> Consigne 1: Dressez la liste de toutes les personnes nommées dans l'article sur l'accélération de l'expansion de l'Univers.

Une nouvelle preuve de l'accélération de l'expansion de l'Univers
Par Benje le vendredi, mars 26 2010, 08:22 - Nouvelles Scientifiques - Lien permanent
Source: CNRS
Une collaboration européenne, à laquelle participent trois chercheurs de l'Institut d'astrophysique de Paris (CNRS / UPMC, OSU/INSU -Observatoire des Sciences de l'Univers/Institut national des sciences de l'Univers du CNRS-), vient de confirmer, en utilisant l'effet de lentilles gravitationnelles, que l'Univers est en expansion accélérée. Les astronomes se sont appuyés sur les données du relevé COSMOS du téléscope NASA/ESA Hubble afin de cartographier précisément la zone du ciel couverte par le relevé. Cette carte tridimensionnelle leur a permis de tester certains aspects de la théorie de la relativité générale d'Einstein. Leurs résultats s'accordent avec l'hypothèse que la constante cosmologique, paramètre qui avait été postulé par Einstein dans ses équations, serait l'une des causes possibles de l'accélération de l'expansion de l'Univers. Ils vont être publiés en avril dans la revue Astronomy & Astrophysics.
Depuis les années 30, les astronomes ont acquis la conviction que seule
une faible fraction de la masse contenue dans l'Univers est constituée
de matière visible. Le reste serait une matière encore inconnue, la
"matière noire", qui n'absorberait, ni n'émettrait de la lumière, mais
qui interagirait néanmoins avec la matière classique à travers les
interactions gravitationnelles. Ainsi, les galaxies ne seraient que la
partie visible d'un iceberg constitué de matière noire. Comment faire
pour observer cette matière invisible ? Les astronomes profitent de l'effet
de lentille gravitationnelle, prédit par la
relativité générale d'Einstein. "Durant son voyage jusqu'à nous, la lumière émise
par les galaxies distantes voit son trajet légèrement perturbé par
l'influence de l'interaction gravitationnelle causée par la
matière alentour, y compris bien sûr la matière noire. Cette
perturbation déforme l'image des galaxies. Cette déformation peut être
mesurée et utilisée pour reconstruire une carte des interactions
gravitationnelles subies par la lumière sur son trajet, et donc de la
matière située entre nous et la galaxie observée", explique Martin
Kilbinger, chercheur à l'Institut
d'astrophysique de Paris.

> Données fournies:
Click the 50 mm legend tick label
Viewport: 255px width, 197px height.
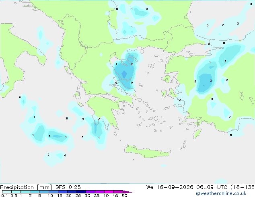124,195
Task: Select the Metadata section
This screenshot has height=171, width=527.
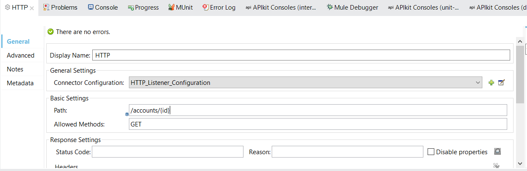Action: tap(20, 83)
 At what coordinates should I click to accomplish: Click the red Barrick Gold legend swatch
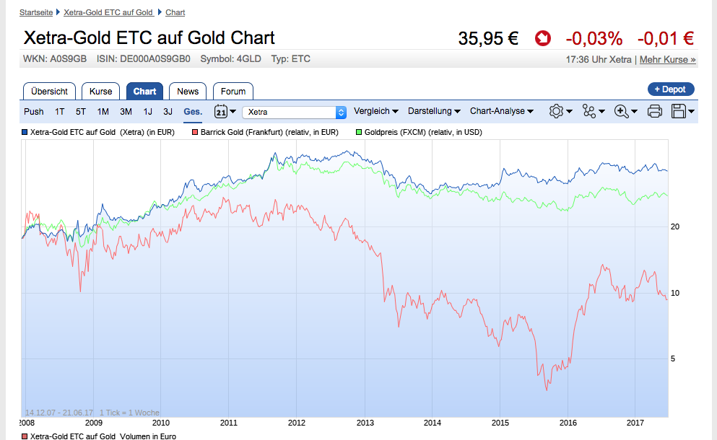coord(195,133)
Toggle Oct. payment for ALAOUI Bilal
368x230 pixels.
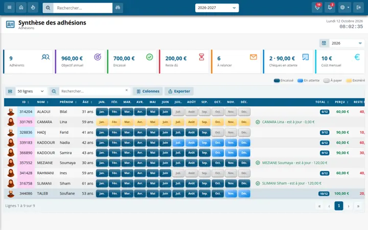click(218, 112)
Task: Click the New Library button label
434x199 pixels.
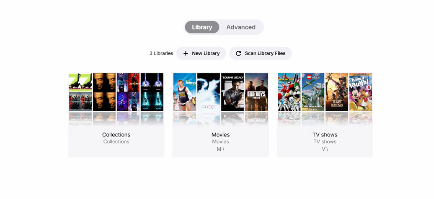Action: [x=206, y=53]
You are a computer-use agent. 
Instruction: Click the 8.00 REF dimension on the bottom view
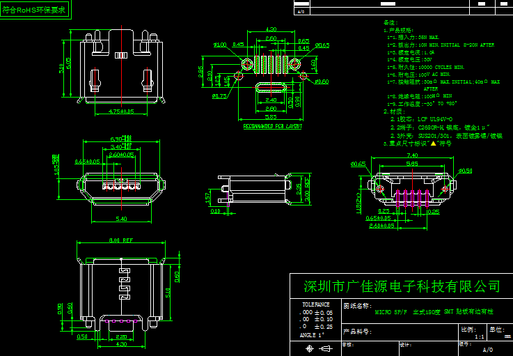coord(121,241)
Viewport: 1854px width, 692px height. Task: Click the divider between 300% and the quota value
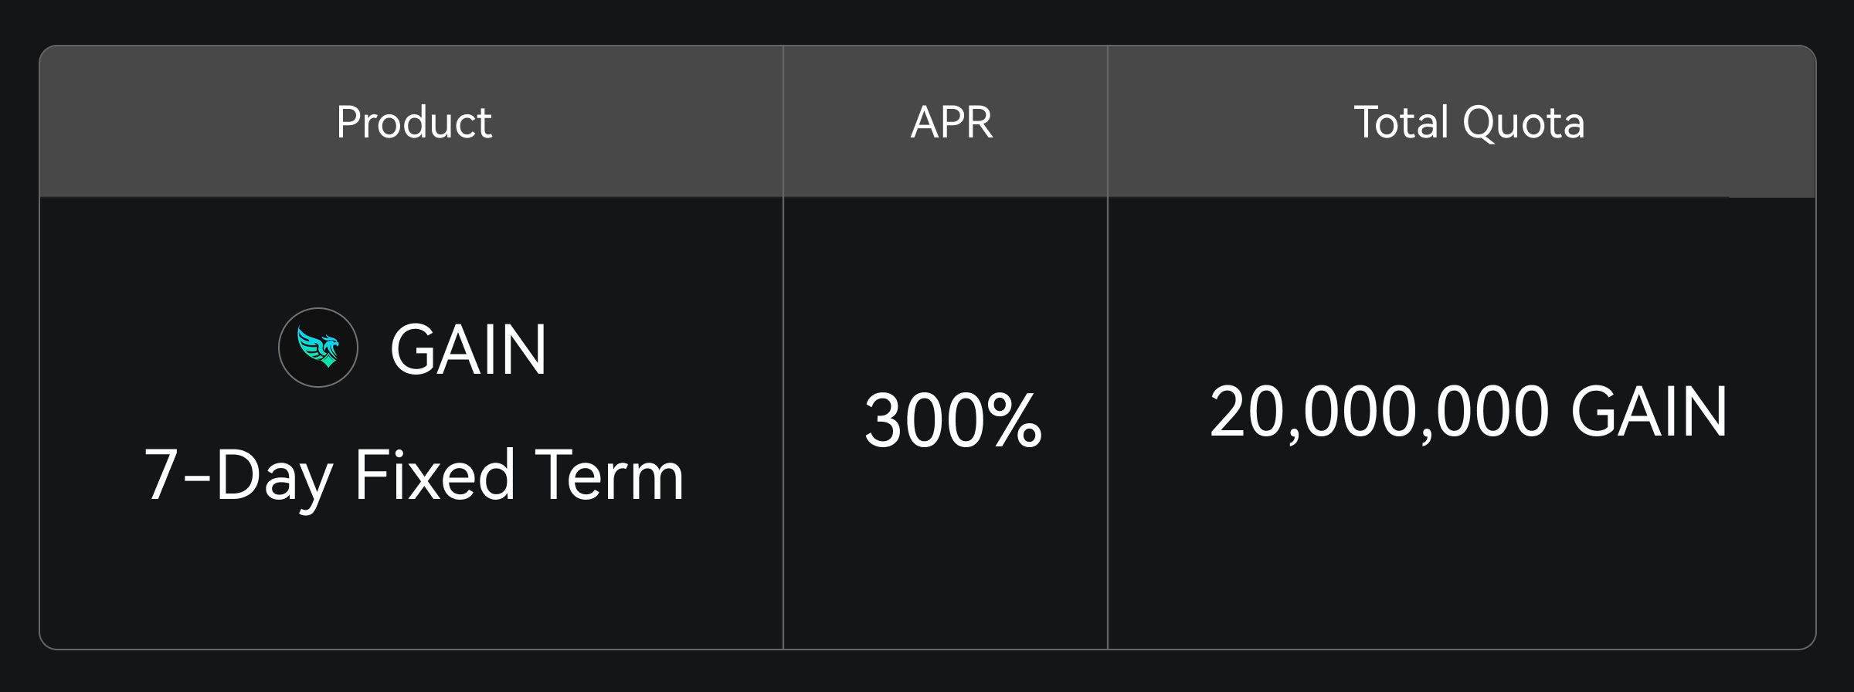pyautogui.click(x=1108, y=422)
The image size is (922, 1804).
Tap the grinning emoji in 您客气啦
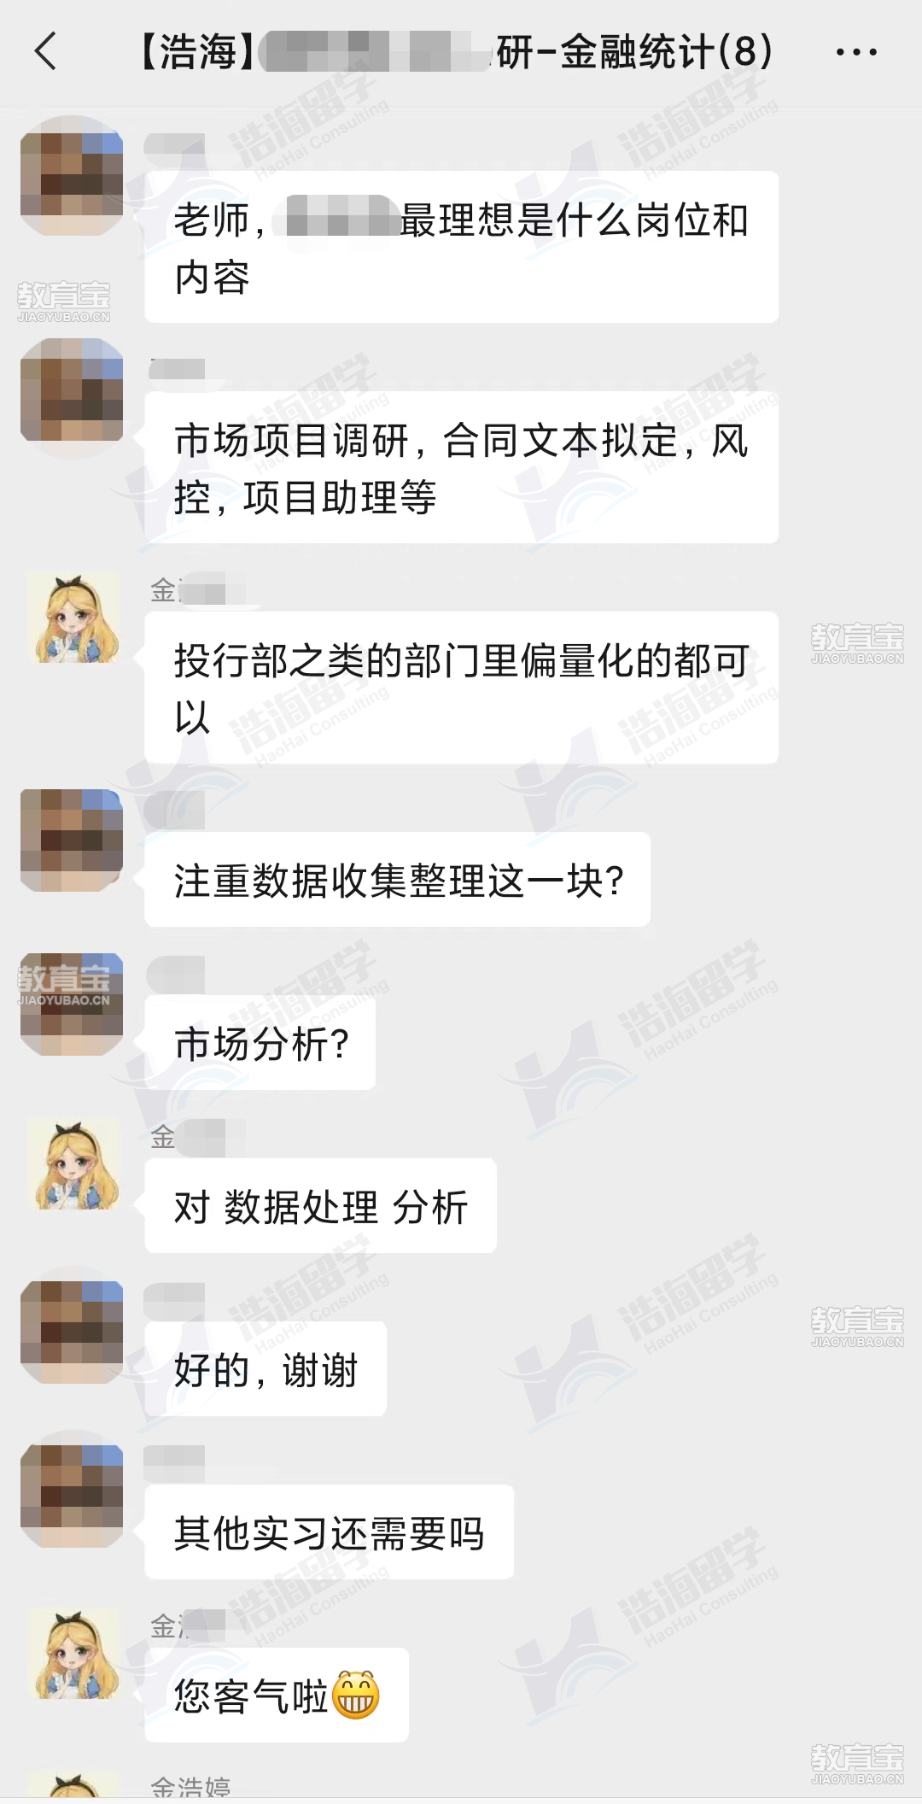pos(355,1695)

> Consigne 2: Réécrivez tout ce qui va du début de la liste jusqu'à la ligne contenant "coord(121,241)" incluse, en remplaçant "pixels" par "px" et sans rien modifier d'autre. N'incluez pas les images dans votre réponse.

> Réponse attendue 1:
Benje
Einstein
Martin Kilbinger

> Réponse attendue 2:
Click the 50 mm legend tick label
Viewport: 255px width, 197px height.
124,195
Task: Select the Metadata section
This screenshot has height=171, width=527.
Action: tap(20, 83)
 At what coordinates should I click to accomplish: Click the red Barrick Gold legend swatch
coord(195,133)
Toggle Oct. payment for ALAOUI Bilal
368x230 px.
click(218, 112)
Task: Click the New Library button label
434x199 px.
Action: [x=206, y=53]
You are a computer-use agent. 
Instruction: Click the 8.00 REF dimension on the bottom view
coord(121,241)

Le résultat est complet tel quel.